Hitze durch radioaktiven Zerfall hat noch einen weiteren Trick. Es kann direkt in Strom umgewandelt werden. Dies geschieht durch den thermoelektrischen Effekt in Halbleitermaterialien. Das Ergebnis ist eine Atombatterie.

Diese sind nicht wie die Batterien in Ihrem Telefon. Sie sind langlebig. Sie sind auf bestimmte Isotope angewiesen. Einige emittieren Betateilchen. Strontium-90 ist ein Beispiel. Promethium-147 ist ein anderes. Andere emittieren Alphateilchen. Plutonium-238 passt in diese Kategorie. Curium-244 wird ebenfalls verwendet.

Warum sollten diese anstelle von Solar- oder Chemiebatterien verwendet werden? Weil sie ohne Sonnenlicht funktionieren. Sie arbeiten bei extremer Kälte. Sie arbeiten jahrzehntelang ohne Wartung.
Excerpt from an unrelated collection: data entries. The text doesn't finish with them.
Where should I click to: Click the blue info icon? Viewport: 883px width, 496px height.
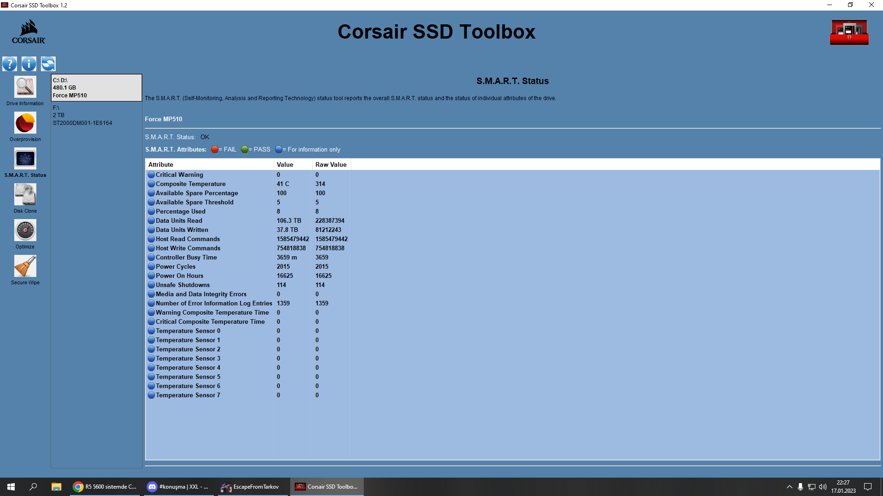(29, 64)
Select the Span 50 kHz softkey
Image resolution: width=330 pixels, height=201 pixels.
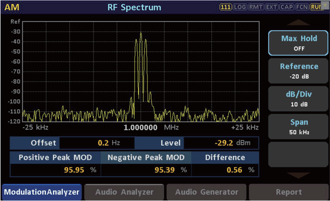pyautogui.click(x=298, y=127)
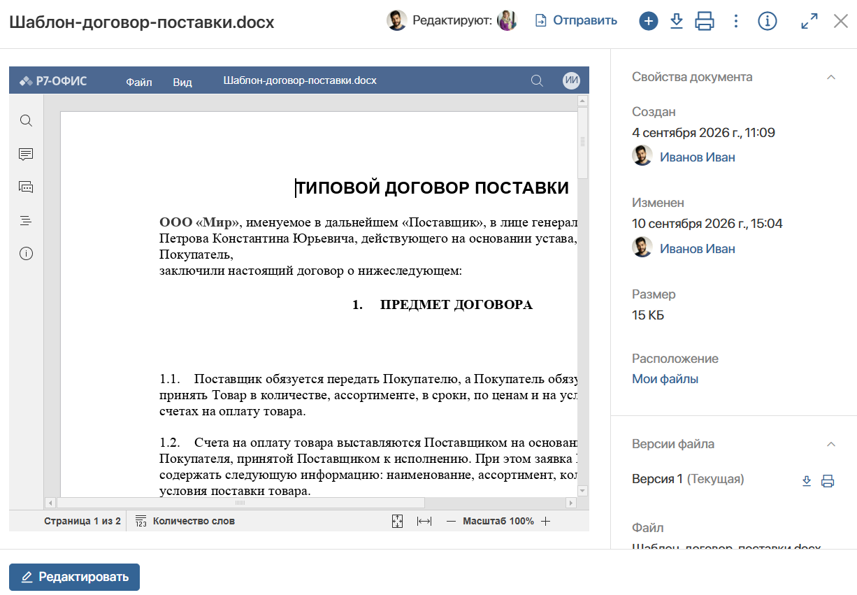The height and width of the screenshot is (595, 857).
Task: Fit the page using the fit-to-page icon
Action: tap(397, 521)
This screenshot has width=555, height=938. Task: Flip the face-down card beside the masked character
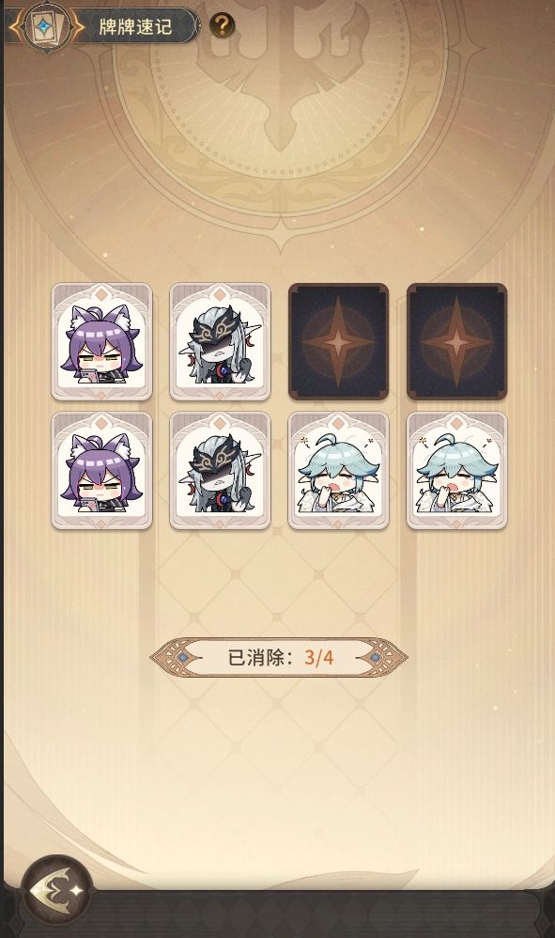(338, 341)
Wo wir sie hingelegt haben

Dadurch eignen sie sich ideal für Orte, die für Menschen nicht leicht zu erreichen sind. Oder Orte, an denen das Auftanken unmöglich ist.

Nehmen Sie Herzschrittmacher mit. Frühe Modelle nutzten diese Atombatterien. Sie überdauerten das menschliche Herz. Sie hielten Patienten am Leben, wenn andere Energiequellen ausfielen.

Sie sind auch für abgelegene unbemannte Einrichtungen unerlässlich. Denken Sie an Raumsonden. Die Voyager-Missionen verwendeten Plutonium-238-Energiequellen. So weit von der Sonne entfernt waren Sonnenkollektoren keine Option.

Betrachten Sie die Polarregionen. Die Arktis und die Antarktis haben lange Winter. Sonnenlicht ist knapp. Atombatterien halten Instrumente am Laufen.

Offene Meere stellen ähnliche Herausforderungen dar. Tiefseeüberwachungsstationen benötigen eine Stromquelle, die nicht schnell ausläuft oder korrodiert. Diese Isotope sorgen für Stabilität.

Auswirkungen auf die reale Welt

Die Anwendungen der Radioaktivität gehen über die reine Energieversorgung hinaus. Auch für andere Radionuklide gibt es praktische Anwendungen. Sie helfen bei der Diagnose von Krankheiten. Sie sterilisieren medizinische Geräte. Sie verfolgen Flüssigkeitsströme in Ölquellen.

Wenn man einen Kernreaktor betrachtet, sieht man mehr als nur ein Kraftwerk. Es ist eine Quelle der Präzision. Es ist ein Werkzeug zur Entdeckung. Es ist ein lebenserhaltendes System in den rauesten Umgebungen der Erde und darüber hinaus.

Die Wissenschaft ist komplex. Die Anwendungen gibt es überall. Man muss nur wissen, wo man suchen muss.